_TASK BRIEF_:
Return a copy of every line in the records that includes the word "agent".

Data excerpts:
────────────────────────────────────────

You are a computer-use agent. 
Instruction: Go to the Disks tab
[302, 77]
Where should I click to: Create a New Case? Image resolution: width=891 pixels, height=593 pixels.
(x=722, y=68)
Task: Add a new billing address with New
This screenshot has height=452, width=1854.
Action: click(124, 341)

────────────────────────────────────────

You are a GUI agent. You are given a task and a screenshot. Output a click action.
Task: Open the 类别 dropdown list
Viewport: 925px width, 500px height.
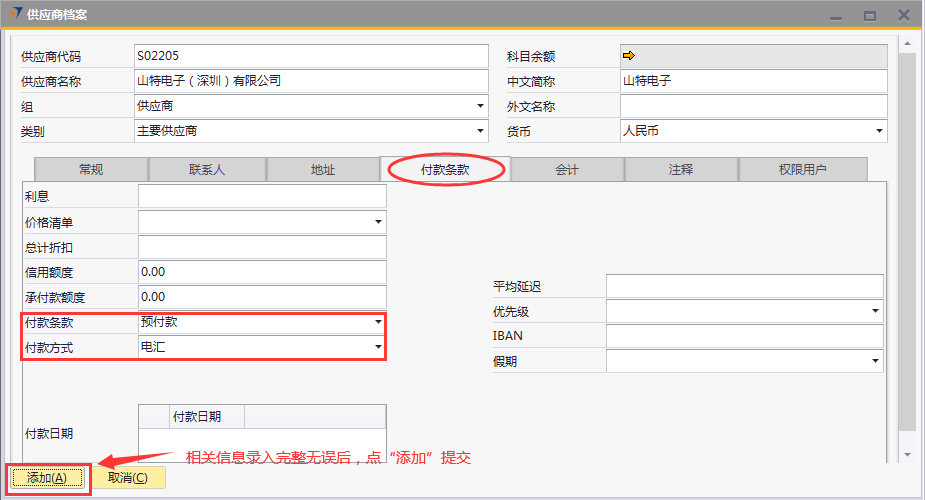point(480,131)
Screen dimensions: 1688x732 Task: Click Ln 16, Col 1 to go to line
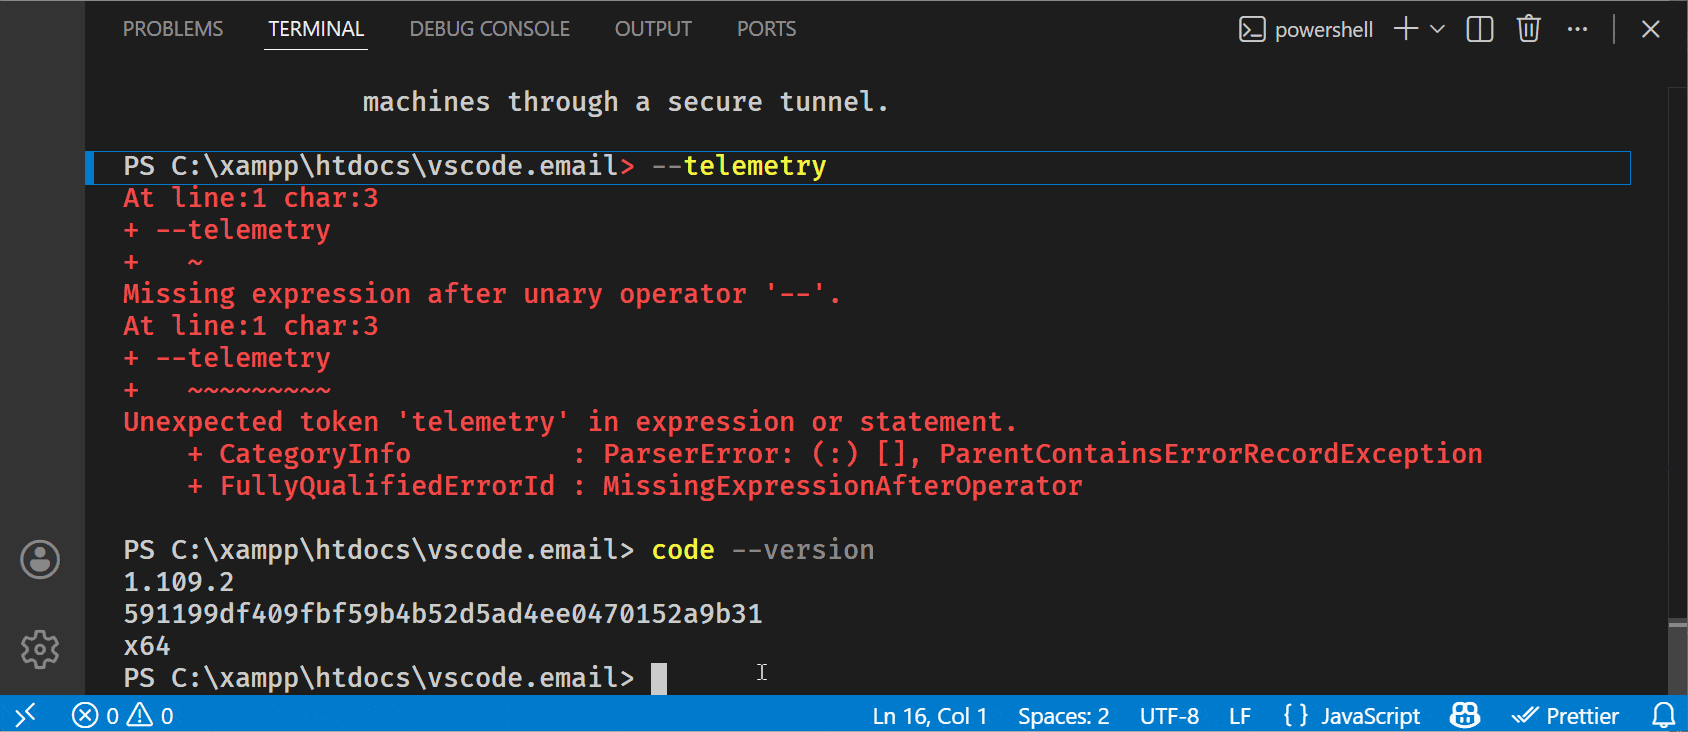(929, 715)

────────────────────────────────────────

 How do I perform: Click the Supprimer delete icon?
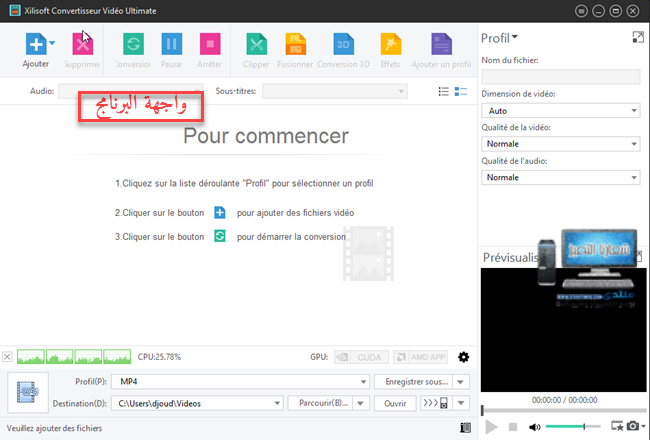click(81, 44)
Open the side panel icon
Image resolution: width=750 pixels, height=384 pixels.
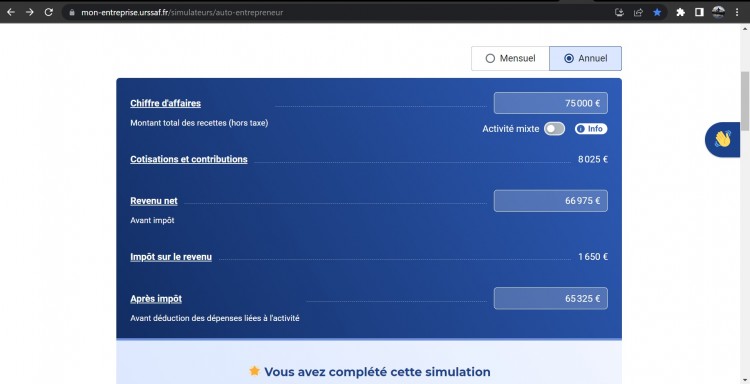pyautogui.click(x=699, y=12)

────────────────────────────────────────

_ANSWER BELOW_:
You are a computer-use agent. 
You are a GUI agent. You are given a task and a screenshot. Output a click action.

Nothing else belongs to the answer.